#### SOURCE TEXT:
## Begin
440 cubic inches used to be the domain of rip-snorting big block engines. Even more specifically, the number 440 denoted the rip-snorting big blocks produced by Mother Mopar and the Pentastar Kids.

That was then, though. Thanks to the proliferation of high-quality factory and aftermarket blocks and stroker kits, you can build 440 cubes out of what used to be labeled small blocks. Many of those big-inch engines now wear bowties and blue ovals rather than pentastars–and thanks to fuel injection, CNC-ported heads, roller cams, and other modern wonderfulness–make horsepower that would send the big blocks of yore slinking home with their carburetors between their legs (if they had legs, that is).

To prove our point, we present this LS motor built by Trick Flow Specialties. It’s got it all going on—440 cubic inches, Trick Flow GenX™ 235 aluminum heads, Lunati/Diamond rotating assembly, .629-inch lift Lunati roller cam, F.A.S.T. EFI intake, and much more. All the parts are readily available items—and worth 680 horsepower on Trick Flow’s Superflow engine dyno.

Want to know more about this small block 440 powerhouse? Then read on, because Trick Flow allowed us to follow along and document the entire build.

LSX Block
Based on GM Performance Parts’ LSX Bowtie block, the short block is designed for high-horsepower, large cubic-inch applications. The cast iron block comes with 3.990-inch semi-finished bores that can go out to 4.250 inches; combine that with a 4.500-inch stroke crank and you’ve got 482 cubic inches.
## End
#### Item position entries:
## Begin
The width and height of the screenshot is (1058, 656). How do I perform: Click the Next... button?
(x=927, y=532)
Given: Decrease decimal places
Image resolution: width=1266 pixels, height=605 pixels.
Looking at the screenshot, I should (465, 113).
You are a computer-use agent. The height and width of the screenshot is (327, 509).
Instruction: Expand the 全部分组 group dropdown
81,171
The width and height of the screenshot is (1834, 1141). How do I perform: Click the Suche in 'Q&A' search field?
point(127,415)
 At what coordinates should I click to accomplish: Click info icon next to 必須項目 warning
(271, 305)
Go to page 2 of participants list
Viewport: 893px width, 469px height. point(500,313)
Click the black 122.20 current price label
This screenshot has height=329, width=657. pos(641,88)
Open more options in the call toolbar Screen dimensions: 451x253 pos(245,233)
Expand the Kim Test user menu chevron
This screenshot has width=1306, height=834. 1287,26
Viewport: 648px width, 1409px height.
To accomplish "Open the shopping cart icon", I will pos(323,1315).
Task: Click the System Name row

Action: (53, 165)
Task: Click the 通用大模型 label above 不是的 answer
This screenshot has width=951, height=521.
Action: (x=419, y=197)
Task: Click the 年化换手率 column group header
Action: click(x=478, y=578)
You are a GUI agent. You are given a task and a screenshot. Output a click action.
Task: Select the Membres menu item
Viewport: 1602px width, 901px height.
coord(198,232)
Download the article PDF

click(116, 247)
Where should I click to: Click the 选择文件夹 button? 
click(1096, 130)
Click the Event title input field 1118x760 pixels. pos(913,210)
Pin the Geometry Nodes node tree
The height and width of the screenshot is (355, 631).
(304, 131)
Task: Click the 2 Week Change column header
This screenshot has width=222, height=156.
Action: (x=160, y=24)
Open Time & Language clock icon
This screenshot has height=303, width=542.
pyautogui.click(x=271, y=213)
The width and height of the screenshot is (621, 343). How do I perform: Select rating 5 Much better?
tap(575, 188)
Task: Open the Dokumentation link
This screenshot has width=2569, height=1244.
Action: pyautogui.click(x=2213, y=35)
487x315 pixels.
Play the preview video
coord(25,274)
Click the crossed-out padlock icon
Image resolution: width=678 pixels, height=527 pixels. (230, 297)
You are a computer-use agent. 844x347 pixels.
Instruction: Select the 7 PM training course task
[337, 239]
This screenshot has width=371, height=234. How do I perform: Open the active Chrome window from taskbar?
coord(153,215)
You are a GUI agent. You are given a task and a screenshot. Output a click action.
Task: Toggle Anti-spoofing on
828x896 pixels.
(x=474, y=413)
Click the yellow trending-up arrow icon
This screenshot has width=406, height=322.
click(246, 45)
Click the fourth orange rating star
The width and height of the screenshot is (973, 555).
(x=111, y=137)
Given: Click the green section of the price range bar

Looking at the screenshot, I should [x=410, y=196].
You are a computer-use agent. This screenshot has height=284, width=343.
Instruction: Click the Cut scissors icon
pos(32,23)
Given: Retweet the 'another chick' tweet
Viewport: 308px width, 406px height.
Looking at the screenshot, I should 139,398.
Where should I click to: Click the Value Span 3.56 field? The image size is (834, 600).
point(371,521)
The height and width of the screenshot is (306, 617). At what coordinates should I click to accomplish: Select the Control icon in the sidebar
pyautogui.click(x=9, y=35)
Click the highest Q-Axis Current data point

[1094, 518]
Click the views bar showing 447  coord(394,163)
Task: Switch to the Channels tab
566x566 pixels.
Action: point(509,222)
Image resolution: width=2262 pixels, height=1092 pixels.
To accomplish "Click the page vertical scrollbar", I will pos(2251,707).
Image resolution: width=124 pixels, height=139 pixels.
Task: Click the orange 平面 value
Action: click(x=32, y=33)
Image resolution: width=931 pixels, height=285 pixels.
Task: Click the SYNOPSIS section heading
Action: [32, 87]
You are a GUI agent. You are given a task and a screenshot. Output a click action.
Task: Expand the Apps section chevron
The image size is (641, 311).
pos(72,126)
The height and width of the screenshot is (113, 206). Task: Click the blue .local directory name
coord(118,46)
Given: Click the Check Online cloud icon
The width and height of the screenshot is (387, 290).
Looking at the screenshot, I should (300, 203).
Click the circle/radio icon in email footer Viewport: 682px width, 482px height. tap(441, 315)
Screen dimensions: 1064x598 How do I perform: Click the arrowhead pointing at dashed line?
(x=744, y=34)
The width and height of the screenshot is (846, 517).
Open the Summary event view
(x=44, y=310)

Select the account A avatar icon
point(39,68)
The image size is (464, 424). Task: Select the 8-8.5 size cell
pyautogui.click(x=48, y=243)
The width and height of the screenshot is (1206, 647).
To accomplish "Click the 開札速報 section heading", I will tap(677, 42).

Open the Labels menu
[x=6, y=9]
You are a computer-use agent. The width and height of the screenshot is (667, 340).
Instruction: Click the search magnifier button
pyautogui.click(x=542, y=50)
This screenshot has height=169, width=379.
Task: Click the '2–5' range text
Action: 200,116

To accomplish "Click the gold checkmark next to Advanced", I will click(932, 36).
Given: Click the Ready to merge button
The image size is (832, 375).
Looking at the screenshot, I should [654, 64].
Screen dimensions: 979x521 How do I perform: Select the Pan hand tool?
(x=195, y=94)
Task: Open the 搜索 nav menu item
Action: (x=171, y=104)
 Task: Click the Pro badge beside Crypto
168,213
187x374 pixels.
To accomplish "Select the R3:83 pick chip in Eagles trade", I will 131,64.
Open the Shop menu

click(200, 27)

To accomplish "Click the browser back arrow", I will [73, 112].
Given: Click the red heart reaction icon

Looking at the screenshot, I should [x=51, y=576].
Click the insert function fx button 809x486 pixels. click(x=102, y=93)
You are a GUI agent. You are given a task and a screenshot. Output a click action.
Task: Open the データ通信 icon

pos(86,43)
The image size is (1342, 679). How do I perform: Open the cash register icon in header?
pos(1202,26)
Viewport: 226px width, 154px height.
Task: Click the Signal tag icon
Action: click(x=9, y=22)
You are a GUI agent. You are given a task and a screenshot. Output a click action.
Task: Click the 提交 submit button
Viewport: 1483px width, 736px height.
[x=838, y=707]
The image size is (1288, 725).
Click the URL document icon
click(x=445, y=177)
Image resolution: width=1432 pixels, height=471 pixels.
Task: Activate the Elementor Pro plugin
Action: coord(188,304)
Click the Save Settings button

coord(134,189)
## End
#### SET OF TASKS:
• 1. In the engine build article, how much horsepower did the Trick Flow LS motor make on the dyno?
• 2. From the engine build article, extract the passage word for word, starting at the words "440 cubic inches used" and ending after "the Pentastar Kids.".

#### ANSWERS FOR THE EXERCISE:
• 1. 680 horsepower on Trick Flow's Superflow engine dyno.

• 2.
440 cubic inches used to be the domain of rip-snorting big block engines. Even more specifically, the number 440 denoted the rip-snorting big blocks produced by Mother Mopar and the Pentastar Kids.